As she took her first slow step toward me, her cheeks glowing red under the dark skin, the sun, slanting in from the white beach through a slit of the blinds, turned her flank to purest gold.
As she walked toward me, she said, as though reassuring a child, “It is no harm to try, Kyle.”
W
hen dusk was in the room, like gray-blue smoke, and the sea had become muted, she braced herself on one elbow beside me, smiling down into my face.
She pressed her right hand firmly against her abdomen. “It is a funny thing, how certain I am. I know in my heart. I know a child is made. I know it is a son. In love I could feel that a child is made. How do I know that?”
“I felt the same.”
“There is promises to make, Señor Kyle. But first, why did you weep during love?”
I couldn’t tell her why. Maybe some of them were the tears that could not be shed during the past months. I said, “A person weeps when a thing is beautiful. A scene, a poem. I don’t know.”

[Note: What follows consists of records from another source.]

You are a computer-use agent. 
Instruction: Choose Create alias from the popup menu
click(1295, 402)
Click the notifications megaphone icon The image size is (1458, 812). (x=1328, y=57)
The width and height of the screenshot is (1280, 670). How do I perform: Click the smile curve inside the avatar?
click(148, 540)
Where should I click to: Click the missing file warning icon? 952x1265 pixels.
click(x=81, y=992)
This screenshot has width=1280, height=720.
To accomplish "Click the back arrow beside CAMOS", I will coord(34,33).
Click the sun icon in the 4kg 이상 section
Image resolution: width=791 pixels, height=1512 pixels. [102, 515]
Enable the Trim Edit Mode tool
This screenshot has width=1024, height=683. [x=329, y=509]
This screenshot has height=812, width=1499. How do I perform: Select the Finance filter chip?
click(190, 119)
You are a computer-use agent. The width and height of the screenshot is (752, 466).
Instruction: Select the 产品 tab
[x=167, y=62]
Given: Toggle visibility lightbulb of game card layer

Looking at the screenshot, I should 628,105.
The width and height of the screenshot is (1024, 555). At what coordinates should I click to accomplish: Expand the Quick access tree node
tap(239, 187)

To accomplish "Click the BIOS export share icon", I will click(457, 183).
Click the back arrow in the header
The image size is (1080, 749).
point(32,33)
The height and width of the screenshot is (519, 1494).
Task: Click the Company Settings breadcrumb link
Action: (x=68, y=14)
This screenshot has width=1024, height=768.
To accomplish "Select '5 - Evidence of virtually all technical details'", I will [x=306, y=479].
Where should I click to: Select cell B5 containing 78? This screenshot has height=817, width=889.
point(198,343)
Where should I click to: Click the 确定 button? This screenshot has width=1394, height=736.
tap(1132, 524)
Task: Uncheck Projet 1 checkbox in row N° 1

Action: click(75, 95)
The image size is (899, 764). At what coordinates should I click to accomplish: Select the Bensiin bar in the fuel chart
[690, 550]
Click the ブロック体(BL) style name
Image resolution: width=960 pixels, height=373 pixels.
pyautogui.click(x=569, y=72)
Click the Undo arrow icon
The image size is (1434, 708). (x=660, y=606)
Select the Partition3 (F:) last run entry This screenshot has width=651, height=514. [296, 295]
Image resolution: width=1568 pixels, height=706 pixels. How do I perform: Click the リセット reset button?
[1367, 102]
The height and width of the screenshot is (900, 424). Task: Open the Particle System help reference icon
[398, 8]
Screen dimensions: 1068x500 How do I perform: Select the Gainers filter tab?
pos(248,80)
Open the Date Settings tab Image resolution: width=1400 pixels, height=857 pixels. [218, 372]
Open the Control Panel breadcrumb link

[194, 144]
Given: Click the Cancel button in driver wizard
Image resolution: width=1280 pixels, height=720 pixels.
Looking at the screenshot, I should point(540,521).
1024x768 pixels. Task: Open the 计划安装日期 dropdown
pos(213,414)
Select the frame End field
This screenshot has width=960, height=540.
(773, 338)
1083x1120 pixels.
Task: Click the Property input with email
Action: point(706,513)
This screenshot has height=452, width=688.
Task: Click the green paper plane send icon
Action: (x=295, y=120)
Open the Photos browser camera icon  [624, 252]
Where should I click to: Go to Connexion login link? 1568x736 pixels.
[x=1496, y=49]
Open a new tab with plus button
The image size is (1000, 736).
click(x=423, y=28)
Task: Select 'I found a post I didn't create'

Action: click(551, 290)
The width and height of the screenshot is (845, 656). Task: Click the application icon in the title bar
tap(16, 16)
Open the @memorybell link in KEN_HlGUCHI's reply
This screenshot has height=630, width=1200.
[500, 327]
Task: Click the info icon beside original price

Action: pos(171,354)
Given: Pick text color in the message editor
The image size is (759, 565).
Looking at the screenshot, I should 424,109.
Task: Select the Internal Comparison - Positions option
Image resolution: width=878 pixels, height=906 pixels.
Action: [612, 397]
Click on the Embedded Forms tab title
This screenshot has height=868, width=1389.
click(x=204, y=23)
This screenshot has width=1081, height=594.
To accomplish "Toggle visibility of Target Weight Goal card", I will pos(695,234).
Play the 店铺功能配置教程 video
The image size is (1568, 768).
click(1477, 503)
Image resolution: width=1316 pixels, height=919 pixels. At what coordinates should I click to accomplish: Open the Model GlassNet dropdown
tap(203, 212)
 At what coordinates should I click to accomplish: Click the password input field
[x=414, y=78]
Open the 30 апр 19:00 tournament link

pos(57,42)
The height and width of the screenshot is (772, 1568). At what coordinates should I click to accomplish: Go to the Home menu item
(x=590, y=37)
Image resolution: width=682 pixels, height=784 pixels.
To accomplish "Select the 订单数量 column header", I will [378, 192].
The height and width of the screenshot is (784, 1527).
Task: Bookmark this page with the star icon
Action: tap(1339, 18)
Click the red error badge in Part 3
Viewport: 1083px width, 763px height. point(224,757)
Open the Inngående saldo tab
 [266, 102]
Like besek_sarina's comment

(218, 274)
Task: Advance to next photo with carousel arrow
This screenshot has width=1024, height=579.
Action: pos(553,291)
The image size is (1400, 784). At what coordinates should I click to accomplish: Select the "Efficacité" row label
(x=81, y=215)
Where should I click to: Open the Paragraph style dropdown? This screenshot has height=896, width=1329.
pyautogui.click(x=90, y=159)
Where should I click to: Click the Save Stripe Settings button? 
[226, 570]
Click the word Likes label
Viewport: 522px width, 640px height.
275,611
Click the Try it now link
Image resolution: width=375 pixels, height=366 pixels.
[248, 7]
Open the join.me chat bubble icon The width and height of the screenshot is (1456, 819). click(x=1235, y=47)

“Your tears fell on my cheeks. Like a burning rain. Or like wax from a candle. I must promise.”
“Promise what?”
A fierce and savage determination changed her face. “I will leave this place. He will be born in a village. I will care for him until he needs me no longer. He will go to school and he will speak this English and write it, also. There will never be shame in him.”
“What will you tell him about me?”
“His father was a man who died bravely. That is enough, no?”
“Perhaps I won’t die bravely, Adela.”
“Ai, you will. It is a thing I know.” Her eyes glowed.
I knew that were she permitted to watch, I would die bravely enough. I reached out and traced the line of her breast with my fingertips. She slid down beside me, her face against the side of my throat, one arm across my chest, one brown warm thigh across mine. She snuggled closer and gave a contented sigh.
I said, “I must give you some of the money. It is under the bed. It will help you.”
“No,” she said in a sleepy voice.
“Why not?”
“I cannot use it. It is not of Mexico. They will say I am a thief, surely.”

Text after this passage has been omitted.